All 796 seats in the Supreme Soviet of the Russian SFSR
- Turnout: 99.97%
|  | First party |  |
| Leader | Nikita Khrushchev |  |
| Party | CPSU |  |
| Alliance | BKB |  |
| Leader's seat | Kalininsky (Moscow) |  |
| Seats won | 796 |  |
| Seat change | +33 |  |
| Popular vote | 70,374,801 |  |
| Percentage | 99.76% |  |
| Chairman of the Presidium before election Mikhail Tarasov | Elected Chairman of the Presidium Mikhail Tarasov |
| Premier before election Alexander Puzanov | Elected Premier Alexander Puzanov |

= 1955 Russian Supreme Soviet election =

Supreme Election held in the Soviet Union in 1955

Elections to the fourth convocation of the Supreme Soviet of the Russian Soviet Federative Socialist Republic were held on 27 February 1955.

==Background==
The elections to the Supreme Soviet of the RSFSR were held at the time of the beginning of the Khrushchev Thaw, after the internal power struggle between Khrushchev, Beria and Malenkov ended, but before the famous 20th Congress of the CPSU, which marked the beginning of the de-Stalinization process.

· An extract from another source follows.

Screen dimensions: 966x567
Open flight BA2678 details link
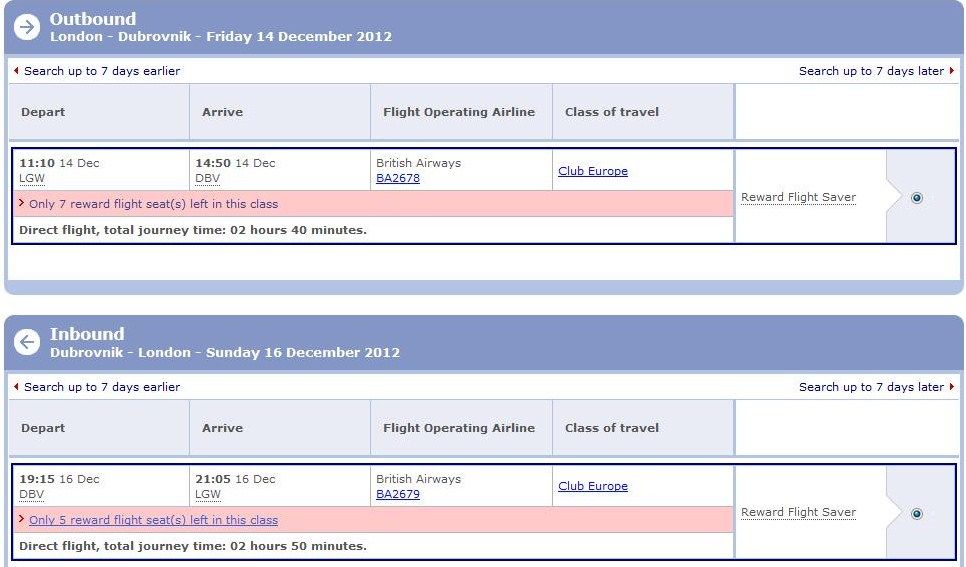coord(398,178)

At the same time, the Gosplan raised purchase prices for collective farm products, abortion restrictions were lifted and single-sex education was abolished, which could not but have a positive effect on the mood of the population of the RSFSR.

==Conduct==
The elections were held in accordance with the Regulations on elections to the Supreme Soviet of the RSFSR, approved by the decree of the Presidium of the Supreme Soviet of the RSFSR of December 11, 1950.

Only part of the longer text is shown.